The next surprise is the eight tracks by the KXYZ Novelty Band from Houston, Texas, recorded in San Antonio on January 29, 1935. They play a program of standards any group presenting itself as a jazz band would have been expected to know in 1935: “I Never Knew,” “(Back Home Again in) Indiana,” “The Sheik of Araby,” “I Found a New Baby,” “That’s A-Plenty,” “Avalon,” “Basin Street Blues” and “Bugle Call Rag.” What distinguishes them is the laid-back way they play these songs and also their instrumental lineup: just two horns, trumpet and sax, in the front line – no clarinet or trombone – and a rhythm section of piano, guitar, string bass and drums. With the guitar left out, this would become the standard lineup of small jazz bands into the bebop era of the late 1940’s and, indeed, of most so-called “straight-ahead” jazz bands today.

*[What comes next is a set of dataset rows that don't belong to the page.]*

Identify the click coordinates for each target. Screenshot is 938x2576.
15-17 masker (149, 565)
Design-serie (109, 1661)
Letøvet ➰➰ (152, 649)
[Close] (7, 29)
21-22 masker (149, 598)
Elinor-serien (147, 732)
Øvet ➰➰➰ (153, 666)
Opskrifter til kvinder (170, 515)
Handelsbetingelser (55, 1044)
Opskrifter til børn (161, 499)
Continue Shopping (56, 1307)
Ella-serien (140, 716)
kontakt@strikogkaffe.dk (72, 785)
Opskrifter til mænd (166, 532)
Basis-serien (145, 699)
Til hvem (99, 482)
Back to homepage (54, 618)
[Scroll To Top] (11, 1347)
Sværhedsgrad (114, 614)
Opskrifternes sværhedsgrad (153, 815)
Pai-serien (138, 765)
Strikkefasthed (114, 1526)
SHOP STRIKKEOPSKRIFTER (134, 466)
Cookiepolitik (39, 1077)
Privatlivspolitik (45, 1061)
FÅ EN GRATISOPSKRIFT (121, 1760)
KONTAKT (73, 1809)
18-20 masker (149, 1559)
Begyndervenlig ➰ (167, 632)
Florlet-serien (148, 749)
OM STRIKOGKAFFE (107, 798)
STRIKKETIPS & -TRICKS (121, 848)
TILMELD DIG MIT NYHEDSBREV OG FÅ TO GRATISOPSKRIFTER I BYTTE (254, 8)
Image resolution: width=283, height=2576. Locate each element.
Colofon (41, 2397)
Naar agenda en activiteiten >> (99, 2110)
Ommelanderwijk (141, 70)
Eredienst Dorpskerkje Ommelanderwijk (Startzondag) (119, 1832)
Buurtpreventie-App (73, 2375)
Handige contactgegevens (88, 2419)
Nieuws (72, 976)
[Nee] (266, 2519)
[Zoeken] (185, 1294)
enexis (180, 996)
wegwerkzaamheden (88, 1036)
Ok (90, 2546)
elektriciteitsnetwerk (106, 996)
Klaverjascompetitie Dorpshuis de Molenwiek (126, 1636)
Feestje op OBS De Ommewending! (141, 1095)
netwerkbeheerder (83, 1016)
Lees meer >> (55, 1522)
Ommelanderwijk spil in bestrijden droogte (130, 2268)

While the KXYZ Novelty Band remain firmly rooted in swing and don’t play the advanced chords or fast-paced melodic runs of bebop, their lineup points to the future of jazz as the economics of music changed and the big swing bands were no longer sustainable. KXYZ was founded in 1926 and is still on the air today, though according to its Wikipedia page (https://en.wikipedia.org/wiki/KXYZ) it’s gone through a dizzying array of ownership and format changes, including easy-listening, Spanish-language and now a news station aimed primarily at African-Americans. Radio stations used bands like this to accompany singers and other on-air talent and to fill in in case a program ran short – and if this is what Houston listeners in 1935 heard when the station needed to fill time, they were lucky indeed!